## Task inputs
┄┄┄┄┄┄┄┄┄┄

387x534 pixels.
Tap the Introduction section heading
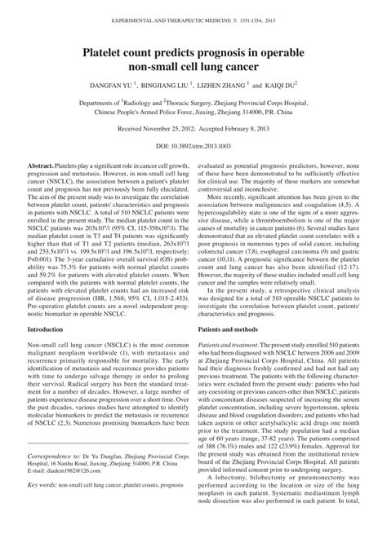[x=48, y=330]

┄┄┄┄┄┄┄┄┄┄

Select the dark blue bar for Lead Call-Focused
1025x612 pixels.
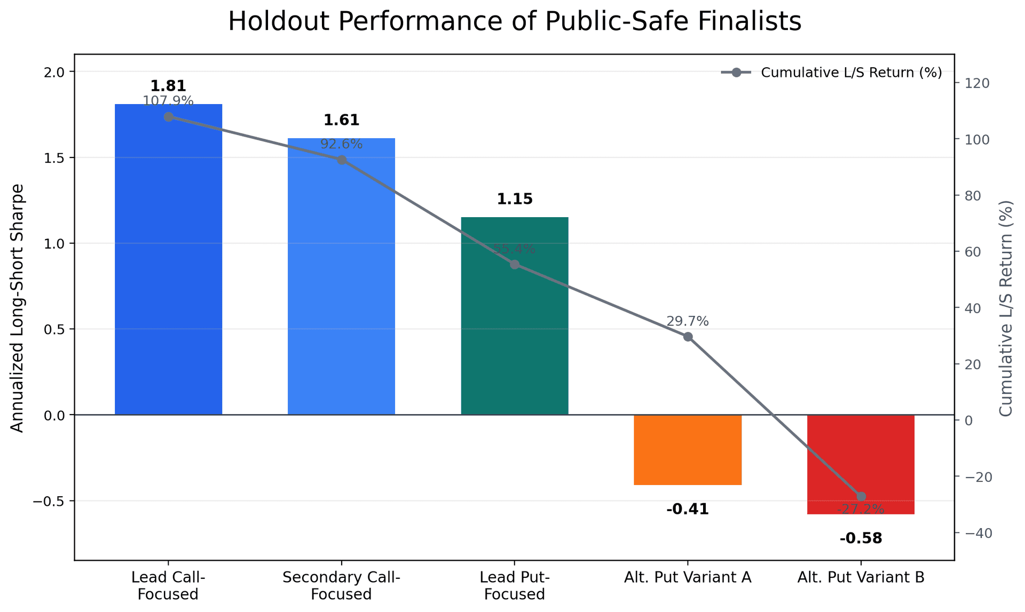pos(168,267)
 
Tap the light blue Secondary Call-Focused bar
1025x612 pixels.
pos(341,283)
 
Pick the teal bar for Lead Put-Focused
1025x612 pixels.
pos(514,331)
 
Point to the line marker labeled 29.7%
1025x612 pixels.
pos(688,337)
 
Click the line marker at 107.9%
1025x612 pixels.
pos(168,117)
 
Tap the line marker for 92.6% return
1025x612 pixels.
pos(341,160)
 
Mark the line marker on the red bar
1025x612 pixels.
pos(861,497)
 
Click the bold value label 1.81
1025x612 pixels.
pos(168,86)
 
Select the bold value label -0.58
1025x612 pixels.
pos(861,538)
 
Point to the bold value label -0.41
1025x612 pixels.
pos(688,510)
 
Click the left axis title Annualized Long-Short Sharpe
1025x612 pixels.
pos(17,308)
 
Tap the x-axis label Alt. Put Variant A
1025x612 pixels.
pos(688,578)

┄┄┄┄┄┄┄┄┄┄

## Problem requirements
Rewrite part of the records as a Markdown table with the columns Row and Line, starting at the line that has "387x534 pixels." and stopping after the line that has "[x=48, y=330]". Skip blank lines and leave the pictures out.

## Exercise answer
| Row | Line |
|---|---|
| 1 | 387x534 pixels. |
| 2 | Tap the Introduction section heading |
| 3 | [x=48, y=330] |